* **Requirements**
Copy the court judgment below word for word from "3. It is a matter" to "vide impugned order.".

Delhi High Court
Maj Gen (Retd) Hoshiar Singh Ysm vs M/S M K Constructions & Anr. on 5 October, 2016
Author: Sunil Gaur
Bench: Sunil Gaur
$~11
* IN THE HIGH COURT OF DELHI AT NEW DELHI
Date of Decision: October 05, 2016
+ FAO 140/2016
MAJ GEN (RETD) HOSHIAR SINGH YSM ..... Appellant
Through: Mr. Arunav Patnaik &
Ms. Mahima Sinha, Advocates
Versus
M/S M K CONSTRUCTIONS & ANR. ..... Respondents
Through: Mr.L.B.Rai, Mr.A.N. Mahajan &
Mr.Mohit Kumar Sharma,
Advocates
CORAM:
HON'BLE MR. JUSTICE SUNIL GAUR
JUDGMENT
%
1. Impugned order of 19th November, 2015, rejects appellant- owner's objection under Section 34 of the Arbitration and Conciliation Act, 1996 by holding that the objections are without any basis and Arbitrator was justified in passing the Award against appellant. Trial court, after adverting to various decisions of Supreme Court and this Court, has held that objections filed by appellant are not covered by any of the grounds enumerated under Section 34 of The Arbitration and Conciliation Act, 1996.
2. Arbitrator's Award of 6th February, 2014 (Annexure A-2) notes the FAO 140/2016 Page 1 of 9 factual details of this case, which are not required to be reproduced here. Suffice to note that there was a construction Agreement between appellant-owner and respondent-builder and the structure/ superstructure on the land in question was to be raised as per the construction Agreement of 8th April, 2008. Before the Arbitrator, appellant had pointed out a number of deviations and defects in the construction work done by respondents vide Show Cause Notice of 23 rd July, 2009 which was not responded to. Rectification cost of deviation claimed by appellant was to the tune of `17,00,000/-. Admission and denial of documents was got done by Arbitrator and after recording evidence on the pleadings of the parties, the learned Arbitrator had passed the Award directing appellant to make balance payment of `8,59,484/- with interest.
3. It is a matter of record that during admission-denial of documents, appellant had admitted the final bill raised by respondent and learned Arbitrator took note of the Architect's Report placed on record by both the sides but had proceeded not to rely upon them because the inspections were conducted by the Architects in the absence of the other side and there was a time gap between inspections conducted and so, the learned Arbitrator chose not to rely upon the Architect's Report of either side and has passed the Award, which was challenged by appellant by way of objections under Section 34 of The Arbitration and Conciliation Act, 1996 and the said objections have been dismissed vide impugned order.
4. Learned counsel for appellant submits that the Award is patently illegal because it does not deal with appellant's application seeking appointment of an expert as Local Commissioner to conduct the site inspection to find out the defects, in the structure/super structure raised by FAO 140/2016 Page 2 of 9 respondents. It is submitted by learned counsel for appellant that sole reliance upon an admission by appellant cannot be the basis of the Award, as the endeavour in these proceedings is to find out the truth which could have been easily discovered by getting a report from a government approved Architect appointed as a Local Commissioner and this can be done even now to detect the defects which exists in the super structure raised by respondents. It is submitted on instructions that due to the defects in the construction done by respondents, appellant does not feel safe to live in the residential building in question. It is pointed out by appellant's counsel that the final bill was admitted during admission- denial of documents under sheer misconception that admission is qua existence of the document and not of its contents.

* **Data**
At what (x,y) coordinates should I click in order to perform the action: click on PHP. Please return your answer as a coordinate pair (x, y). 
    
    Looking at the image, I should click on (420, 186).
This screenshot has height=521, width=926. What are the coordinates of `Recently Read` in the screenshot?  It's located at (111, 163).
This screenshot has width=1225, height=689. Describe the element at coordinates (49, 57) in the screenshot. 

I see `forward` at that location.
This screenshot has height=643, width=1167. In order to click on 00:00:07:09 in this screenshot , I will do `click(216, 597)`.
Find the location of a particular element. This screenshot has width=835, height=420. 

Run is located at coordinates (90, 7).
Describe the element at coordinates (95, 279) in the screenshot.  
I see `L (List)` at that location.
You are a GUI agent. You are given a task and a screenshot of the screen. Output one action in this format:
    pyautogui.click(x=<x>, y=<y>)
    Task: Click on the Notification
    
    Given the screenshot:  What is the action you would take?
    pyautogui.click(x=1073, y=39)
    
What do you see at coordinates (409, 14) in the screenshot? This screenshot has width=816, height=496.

* **Written solution**
3. It is a matter of record that during admission-denial of documents, appellant had admitted the final bill raised by respondent and learned Arbitrator took note of the Architect's Report placed on record by both the sides but had proceeded not to rely upon them because the inspections were conducted by the Architects in the absence of the other side and there was a time gap between inspections conducted and so, the learned Arbitrator chose not to rely upon the Architect's Report of either side and has passed the Award, which was challenged by appellant by way of objections under Section 34 of The Arbitration and Conciliation Act, 1996 and the said objections have been dismissed vide impugned order.